## START PASSAGE

Observability

Logging alone is not enough. A production system needs metrics, tracing, and alerting to be truly observable.

See also: logging.md for structured logging standards.

Three Pillars

Pillar	What It Tells You	Tools
Logs	What happened (discrete events)	Seq, ELK, Grafana Loki
Metrics	How the system is performing (aggregated numbers)	Prometheus, Grafana, InfluxDB
Traces	How a request flows across services (distributed)	Jaeger, Zipkin, OpenTelemetry

Health Checks

Every service must expose health endpoints.

Endpoints

GET /api/health          → 200 { "status": "healthy" }
GET /api/health/ready    → 200 or 503 (checks dependencies)
GET /api/health/live     → 200 (process is running, used by k8s liveness probe)

What Readiness Checks

Dependency	Check
Database	Can connect and run a simple query
Redis/Cache	Can connect and ping
External API	Can reach the endpoint (with timeout)
Message Queue	Can connect to broker
File Storage	Can list/read from bucket

// .NET
builder.Services.AddHealthChecks()
    .AddNpgSql(connectionString, name: "postgres")
    .AddRedis(redisConnection, name: "redis")
    .AddUrlGroup(new Uri("https://external-api/health"), name: "external-api");

// Next.js / Express
app.get('/api/health/ready', async (req, res) => {
  const checks = {
    database: await checkDatabase(),
    redis: await checkRedis(),
    storage: await checkStorage(),
  };

  const healthy = Object.values(checks).every(Boolean);
  res.status(healthy ? 200 : 503).json({ status: healthy ? 'healthy' : 'unhealthy', checks });
});

Metrics

What to Measure

Metric	Type	Example
Request rate	Counter	`http_requests_total`
Request duration	Histogram	`http_request_duration_seconds`
Error rate	Counter	`http_errors_total` (by status code)
Active connections	Gauge	`http_active_connections`
Queue depth	Gauge	`job_queue_size`
Business metrics	Counter	`enrollments_total`, `courses_created_total`

RED Method (for services)

## END PASSAGE
## START PROVIDED DATA

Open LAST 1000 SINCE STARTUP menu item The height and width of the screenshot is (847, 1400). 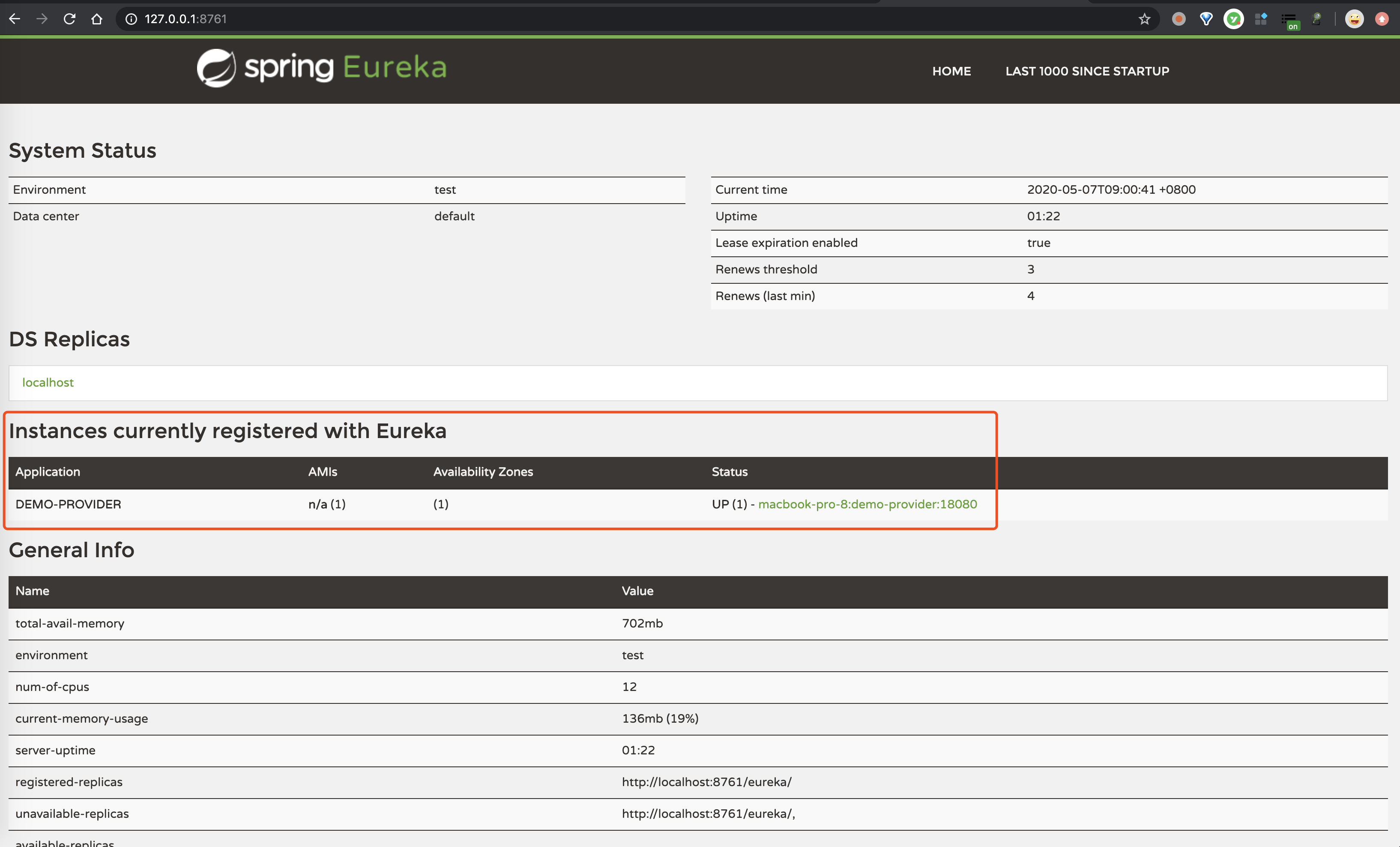(1087, 71)
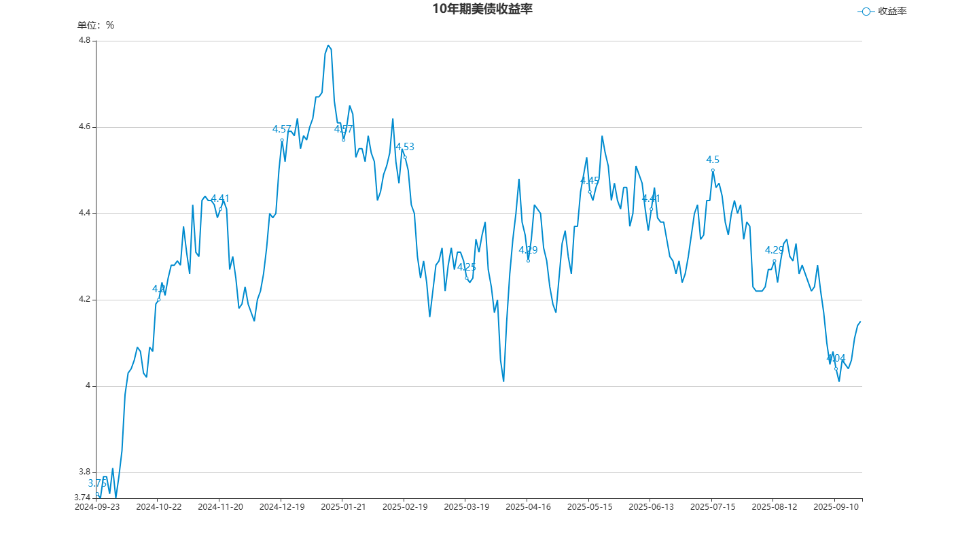Image resolution: width=958 pixels, height=539 pixels.
Task: Click the 4.8 y-axis value label
Action: pos(84,40)

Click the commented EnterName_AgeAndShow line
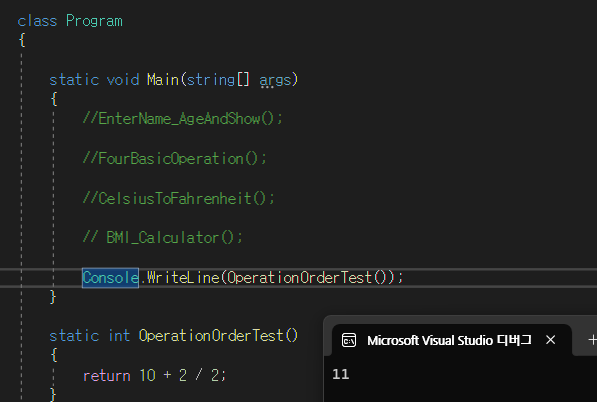click(x=183, y=119)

## END PROVIDED DATA

_TO BE DONE_:
**1)** Can you extract the part of the observability guide that begins at "What to Measure" and stops after "(by status code)"?
**2)** How would the observability guide go on? Write its next part, picking up after the last line shown.

_ANSWERS GIVEN_:
**1)**
What to Measure

Metric	Type	Example
Request rate	Counter	`http_requests_total`
Request duration	Histogram	`http_request_duration_seconds`
Error rate	Counter	`http_errors_total` (by status code)

**2)**
Every service should track:

Rate — requests per second
Errors — failed requests per second
Duration — time per request (p50, p95, p99)

USE Method (for resources)

Every resource (CPU, memory, disk, connections) should track:

Utilization — percentage in use
Saturation — queue depth / backlog
Errors — error count

Naming Convention

<namespace>_<name>_<unit>

# Examples
http_request_duration_seconds
db_query_duration_seconds
cache_hits_total
job_processing_errors_total

Distributed Tracing

When You Need It

Multiple services handle a single request
You need to find where latency comes from
You need to debug cross-service failures

Implementation

Use OpenTelemetry as the standard — it's vendor-neutral and supports all major backends.

// .NET
builder.Services.AddOpenTelemetry()
    .WithTracing(tracing => tracing
        .AddAspNetCoreInstrumentation()
        .AddHttpClientInstrumentation()
        .AddEntityFrameworkCoreInstrumentation()
        .AddOtlpExporter());

# Python
from opentelemetry import trace
from opentelemetry.instrumentation.fastapi import FastAPIInstrumentor

FastAPIInstrumentor.instrument_app(app)

Propagation

Pass traceparent header between services (W3C Trace Context standard)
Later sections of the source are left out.